RECORDS PROVIDED:
§ §

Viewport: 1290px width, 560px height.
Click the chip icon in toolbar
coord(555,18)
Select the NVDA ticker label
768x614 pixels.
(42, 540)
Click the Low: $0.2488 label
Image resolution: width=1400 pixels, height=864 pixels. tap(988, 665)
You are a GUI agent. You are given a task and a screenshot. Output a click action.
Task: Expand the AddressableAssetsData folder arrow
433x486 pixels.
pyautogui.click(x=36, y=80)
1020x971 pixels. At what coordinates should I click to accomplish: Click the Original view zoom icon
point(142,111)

§ §

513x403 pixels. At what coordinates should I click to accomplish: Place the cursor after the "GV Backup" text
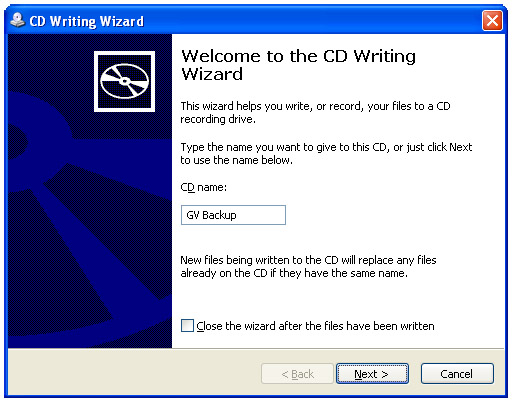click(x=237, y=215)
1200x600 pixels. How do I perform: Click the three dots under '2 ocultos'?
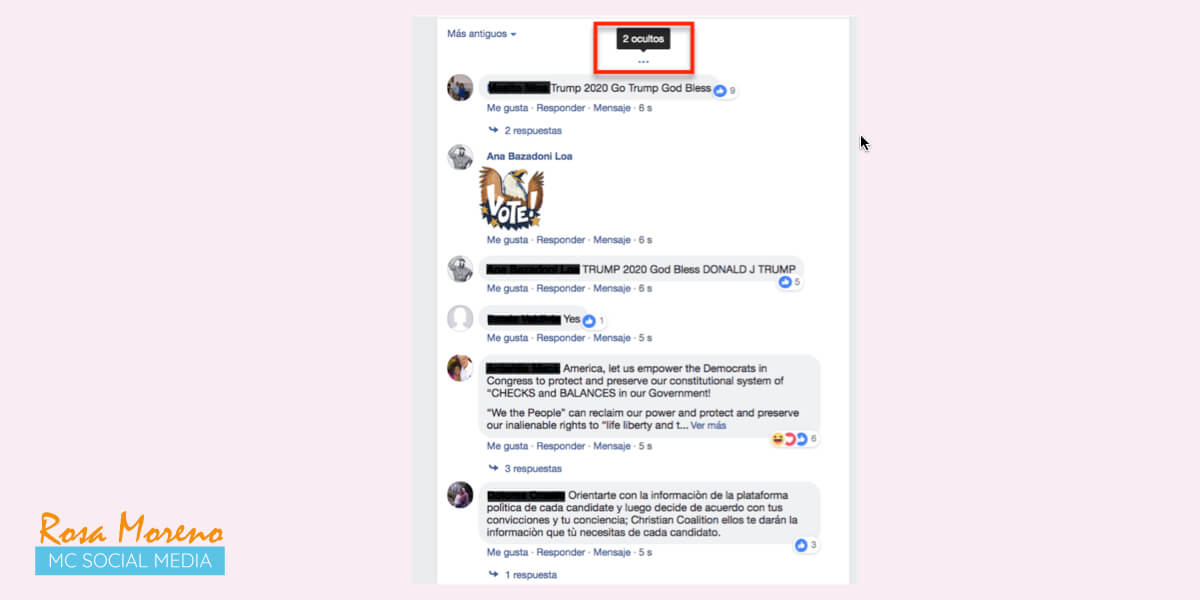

§ §

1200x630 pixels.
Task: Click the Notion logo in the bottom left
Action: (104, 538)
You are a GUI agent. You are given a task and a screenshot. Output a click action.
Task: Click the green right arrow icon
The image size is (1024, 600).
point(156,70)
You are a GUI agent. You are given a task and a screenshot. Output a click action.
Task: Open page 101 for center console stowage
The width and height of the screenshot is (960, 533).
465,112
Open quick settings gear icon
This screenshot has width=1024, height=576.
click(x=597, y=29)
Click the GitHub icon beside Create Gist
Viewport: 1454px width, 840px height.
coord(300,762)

§ §

GIVEN INSTRUCTION: Reproduce the material from the line containing "Viewport: 1290px width, 560px height." down to the line containing "pyautogui.click(x=36, y=80)", switching "ticker" to "symbol" and leaving everything else unchanged.

ANSWER TO THIS PROBLEM:
Viewport: 1290px width, 560px height.
Click the chip icon in toolbar
coord(555,18)
Select the NVDA symbol label
768x614 pixels.
(42, 540)
Click the Low: $0.2488 label
Image resolution: width=1400 pixels, height=864 pixels. tap(988, 665)
You are a GUI agent. You are given a task and a screenshot. Output a click action.
Task: Expand the AddressableAssetsData folder arrow
433x486 pixels.
pyautogui.click(x=36, y=80)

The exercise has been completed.